CJC18294=VN1003◎「若者」シノドス、10月3〜28日にバチカンで

 【CJC】教皇フランシスコは10月3日、バチカン(ローマ教皇庁)で「若者、信仰そして召命の識別」をテーマとした「世界代表司教会議(シノドス)第15回通常総会」を、教皇と参加司教たちの共同司式のミサによって開会した。日程は28日まで。

 公営バチカン・ニュース(日本語電子版)は「若者」をテーマにしたシノドスの開会にあたり、同日午後、教皇は、バチカンのシノドスホールに集った司教らを前に、開会の挨拶を述べた。

 教皇は、代表の若者たちや、会場と中継でつながっている若者たち、また準備のために彼らの意見を聞かせてくれたすべての青少年に、お礼を述べた。

 そして、特に「人間的弱さや困難にもかかわらず、キリストの福音を証しし伝える、母・師・家・家族としての教会」に若者たちが所属し、「この世の嵐をくぐりながらも、人々の拠り所であり続ける教会という船」に若者たちがつかまっていることに、感謝を表明した。

 教皇はこのシノドスの体験を、「分かち合いの時」とし、すべての人が勇気と率直さをもって、自由・真理・愛ある対話を行うようにと招くと同時に、率直に話す「勇気」には、耳を傾ける「謙虚」をもって対応しなければならないと指摘した。

 シノドスは、教会が識別を行うための一つの霊操であると教皇は述べ、それは信仰に深く根ざした内的な態度を要するものと話した。

 識別には時間と余裕が必要であるゆえ、シノドス会議では5回の発表・発言ごとに沈黙の時間を設け、耳を傾けた事柄を心の奥に注意深く受け取れるように配慮していると教皇は説明した。

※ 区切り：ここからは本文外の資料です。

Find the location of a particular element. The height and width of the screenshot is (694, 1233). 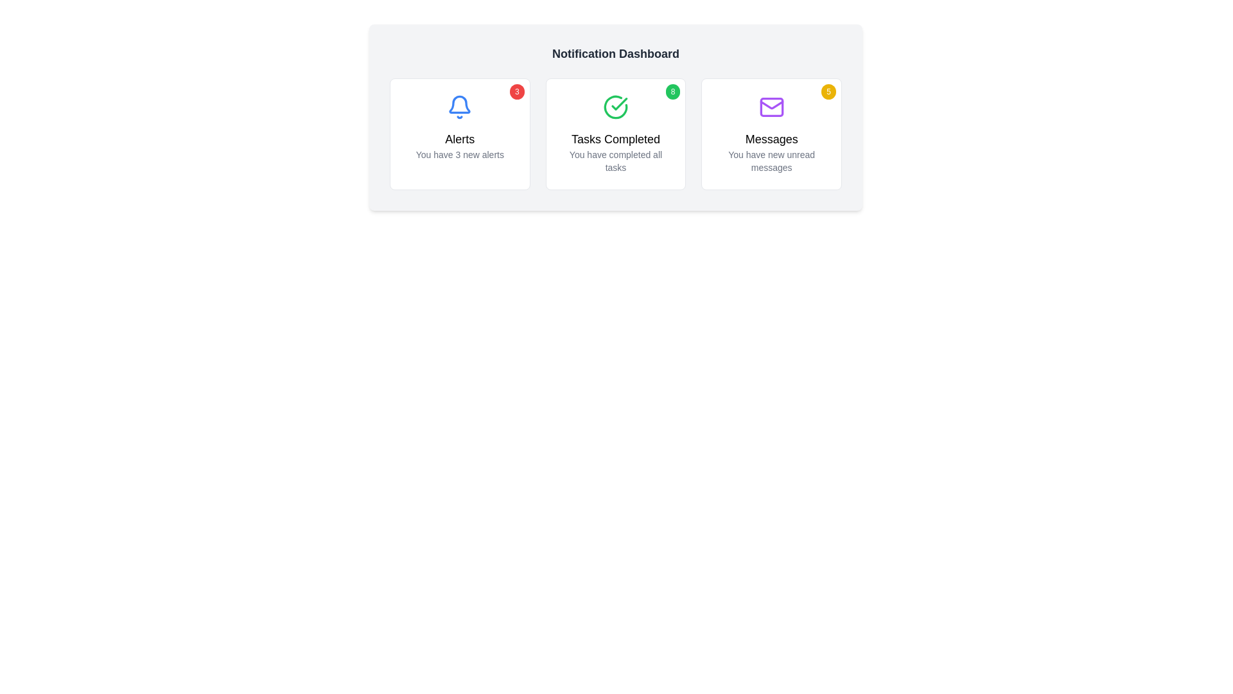

the informational text component displaying 'Alerts' and 'You have 3 new alerts' within the Notification Dashboard card is located at coordinates (460, 145).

 「わたしたちは『耳を傾け、歩む教会』のしるしである」と語る教皇は、シノドスを、普段、教会からそのオリジナリティーや意見を容易に受け入れてもらえない若者たちに、真摯に耳を傾けるチャンスと課題の時として示し、さらに、先入観や既成の概念から心を自由にすることが、耳を傾けることへの最初の一歩となると話した。

 教皇は、聖職者の権威主義を教会の多くの悪の根源として示し、自分が受け取った聖職者としての任務を、寛大な無償の奉仕のためではなく、行使すべき権力のように用いてはならないと注意を促した。

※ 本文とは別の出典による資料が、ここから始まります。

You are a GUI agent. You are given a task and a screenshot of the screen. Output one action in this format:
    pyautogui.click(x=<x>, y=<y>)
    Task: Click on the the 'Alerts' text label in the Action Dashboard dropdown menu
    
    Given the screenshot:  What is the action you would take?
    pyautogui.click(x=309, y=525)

 教皇の言葉の後、シノドス事務局・事務局長ロレンツォ・バルディッセーリ枢機卿が今回のシノドスの概要等について報告した。

 バルディッセーリ枢機卿は、「若者」をテーマにしたこのシノドスを、「家庭」をテーマにした前回の二つのシノドス、およびその後の教皇の使徒的勧告「愛の喜び」の延長線上にあるものとして位置付け、教会の刷新と社会との関係を考える上で、最も本質的なカテゴリーとして「家庭」と「若者」があると述べた。

 シノドス参加267人の司教について同枢機卿は、東方典礼カトリック教会、各国司教協議会、教皇庁、シノドス事務局、修道会総長連盟からの代表に加え、教皇が指名したメンバーからなると紹介。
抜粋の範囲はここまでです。